Sportin’ Life is the sixth and final studio album by the rock band Mink DeVille, released in 1985. Since the band's third album, 1981's Le Chat Bleu, when the original members of the band departed, lead singer and composer Willy DeVille had been assembling musicians to record and tour under the name Mink DeVille. After Sportin’ Life, Willy DeVille began recording and touring under his own name.

The album was recorded for Polydor at the Muscle Shoals Sound Studio in Muscle Shoals, Alabama. As he had done on Le Chat Bleu, DeVille wrote some songs with the Rock and Roll Hall of Fame member Doc Pomus. Members of the Muscle Shoals Rhythm Section — Roger Hawkins (drums), David Hood (bass), and Jimmy Johnson (guitar) — played on the album. Except for saxophonist Louis Cortelezzi, none of the musicians had played with Willy DeVille before.

The song  “Italian Shoes” was a hit in Europe.

Reviews

Trouser Press said about the album, “Sportin' Life maintains (high) standards with a set of brand-new oldies that effortlessly evoke the bygone era of sweet soul music. 'Something Beautiful Dying' (note The Righteous Brothers reference) is tenderly melancholic; 'Little by Little' tries barrelhouse rockabilly; 'Italian Shoes' is classic bad dude strutting. Apt self-production and a sharp backing band make this first-rate.”

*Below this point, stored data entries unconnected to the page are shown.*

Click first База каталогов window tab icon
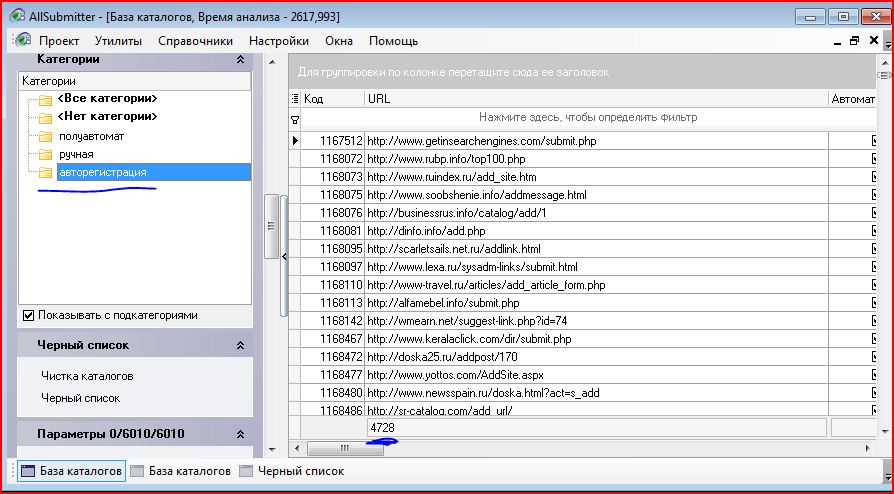Viewport: 894px width, 494px height. click(x=28, y=471)
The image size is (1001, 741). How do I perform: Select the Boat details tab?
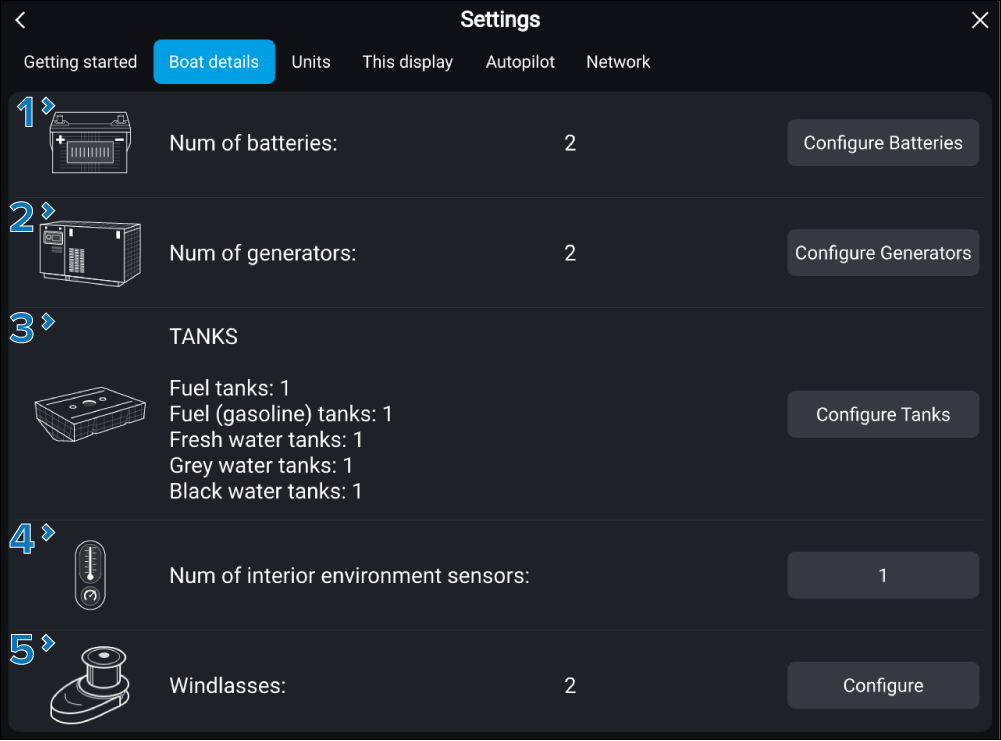click(x=214, y=62)
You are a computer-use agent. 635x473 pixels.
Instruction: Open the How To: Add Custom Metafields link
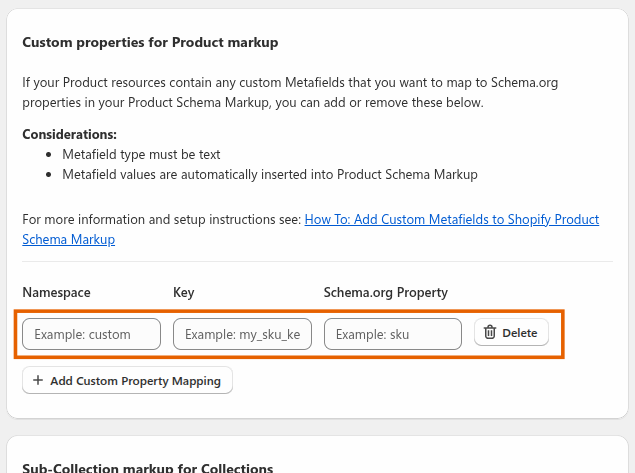[452, 219]
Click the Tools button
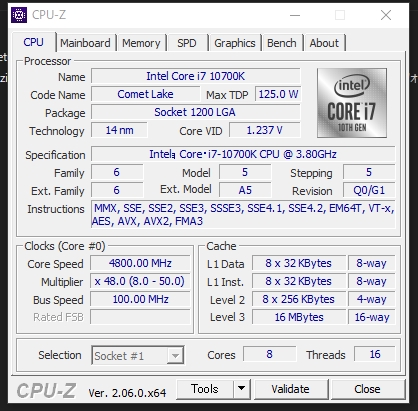Image resolution: width=418 pixels, height=411 pixels. tap(205, 389)
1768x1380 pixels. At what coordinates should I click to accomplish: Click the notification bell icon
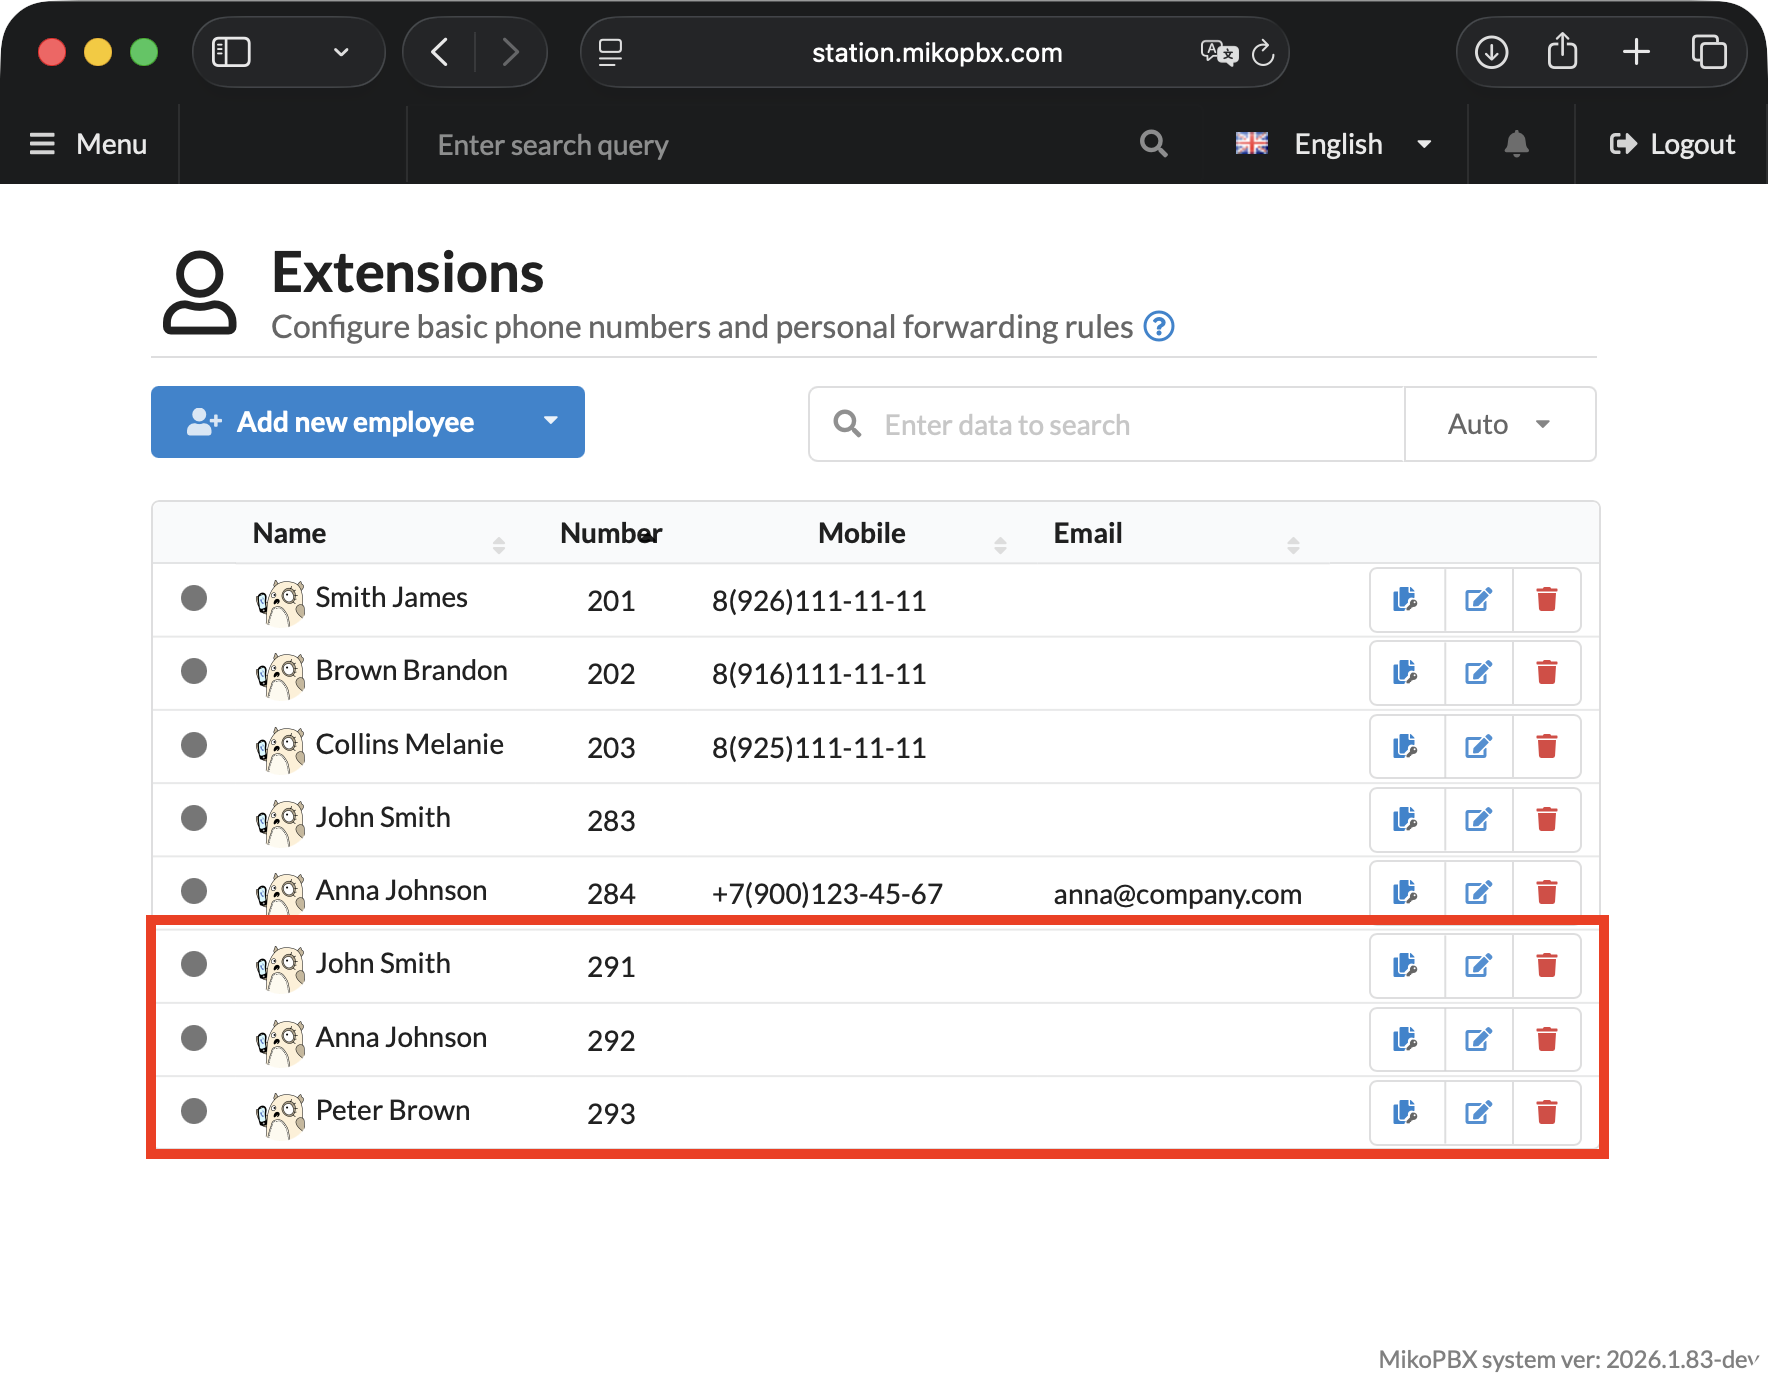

Allmusic thought that the album suffered from overproduction and a lack of verve: "Sportin' Life is for the hardcore fan only, one who can appreciate DeVille’s canny and soulful songwriting that almost gets through this abortion of a production job.”

However, David Wild of Rolling Stone praised Sportin' Life, calling it "the most modern, polished sound of (Willy DeVille's) career." He added, "Pushed to center stage, DeVille delivers, singing with more passion and more personality than ever before... The songwriting is uniformly solid. 'In the Heart of the City' takes DeVille down a side street of Springsteen's musical neighborhood, and the album-closing 'Something Beautiful Is Dying' is a wonderfully overwrought ballad of heartbreaking elegance."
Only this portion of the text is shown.